• [Provided data]
··········

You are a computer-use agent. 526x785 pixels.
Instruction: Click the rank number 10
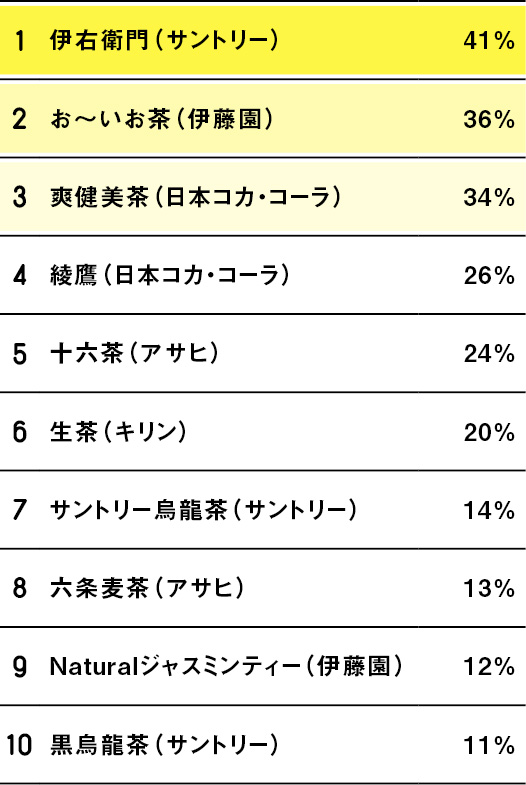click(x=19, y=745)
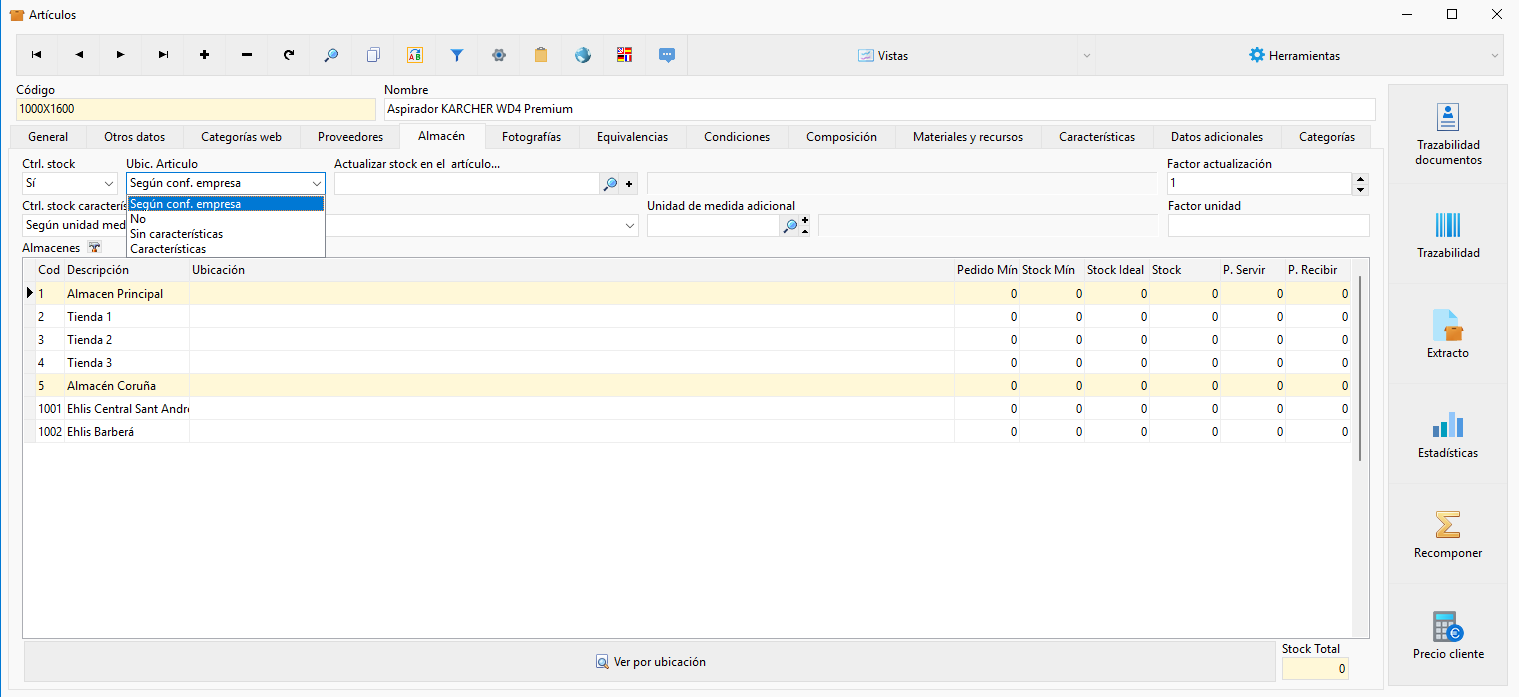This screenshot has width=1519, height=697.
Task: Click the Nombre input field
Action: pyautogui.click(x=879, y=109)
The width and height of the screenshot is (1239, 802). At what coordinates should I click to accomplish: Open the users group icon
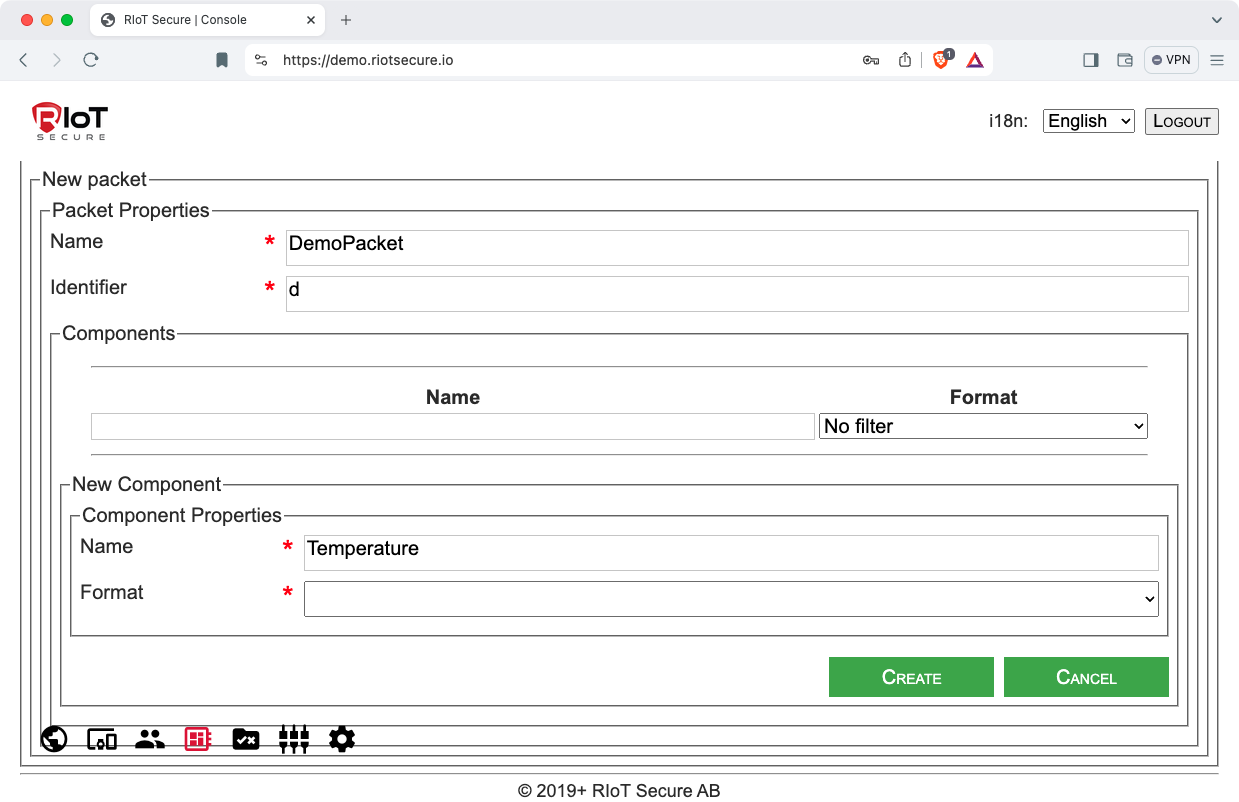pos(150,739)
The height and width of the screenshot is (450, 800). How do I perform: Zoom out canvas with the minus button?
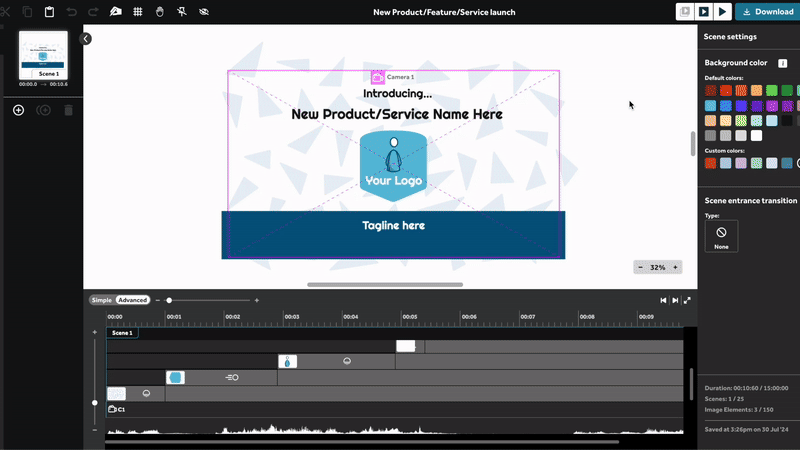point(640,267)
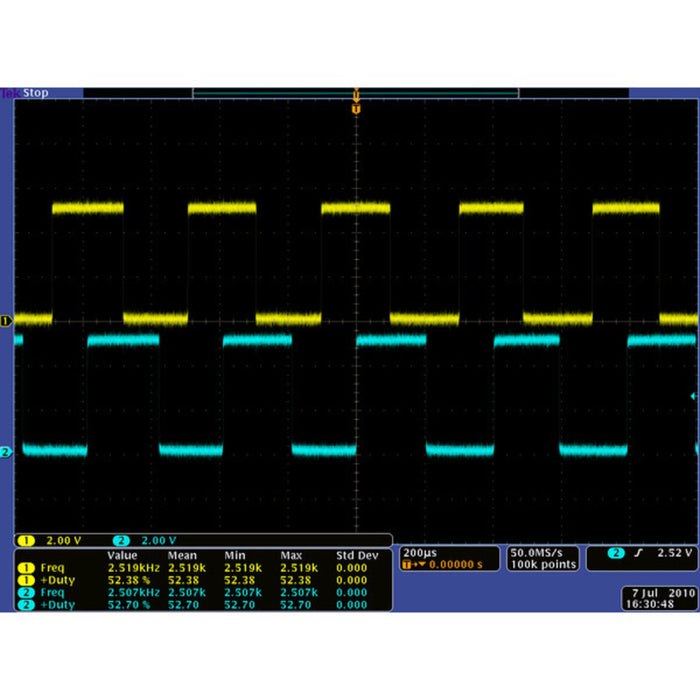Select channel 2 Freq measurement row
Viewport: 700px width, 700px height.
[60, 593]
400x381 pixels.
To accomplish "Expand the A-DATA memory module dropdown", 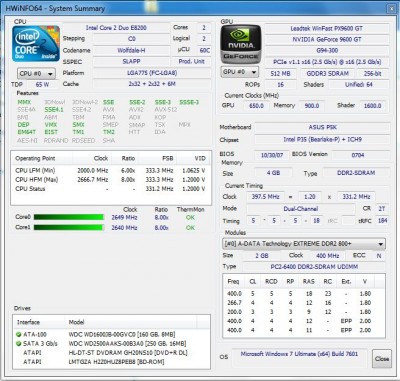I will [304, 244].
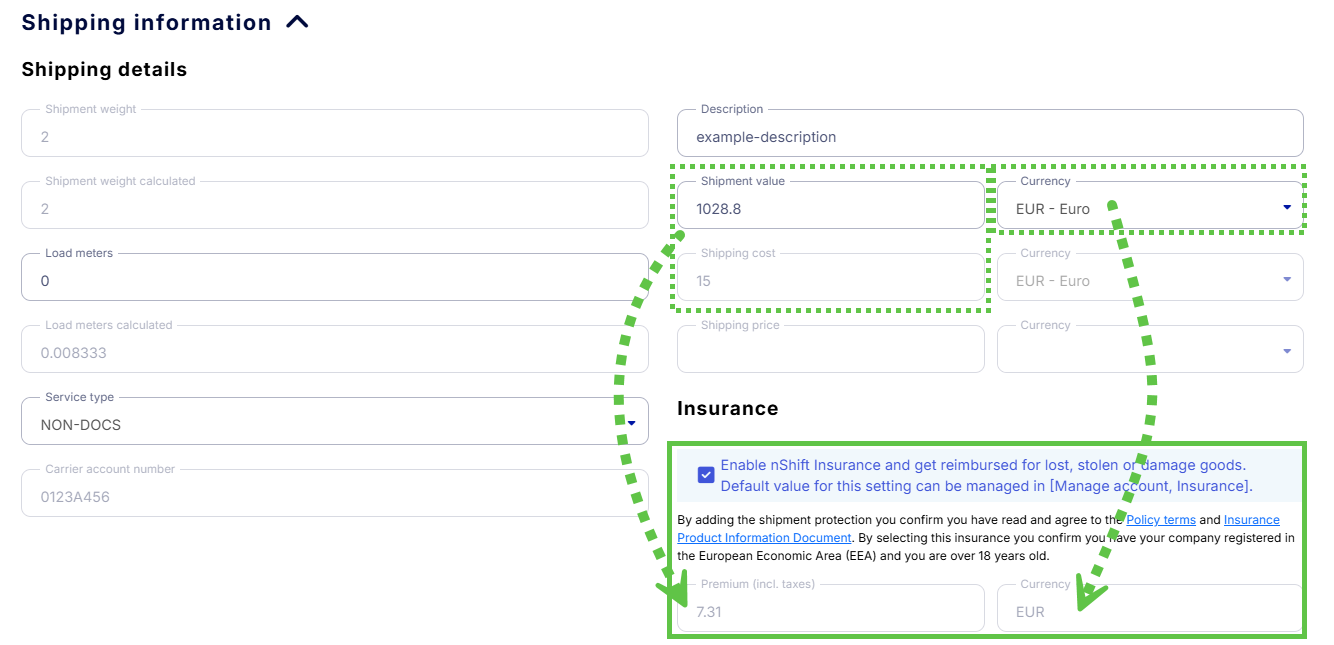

··········

• [Exercise goal]
Every line where "pixels" appears must be returned from the listing above.

• [Output]
You are a computer-use agent. 526x785 pixels.
400x381 pixels.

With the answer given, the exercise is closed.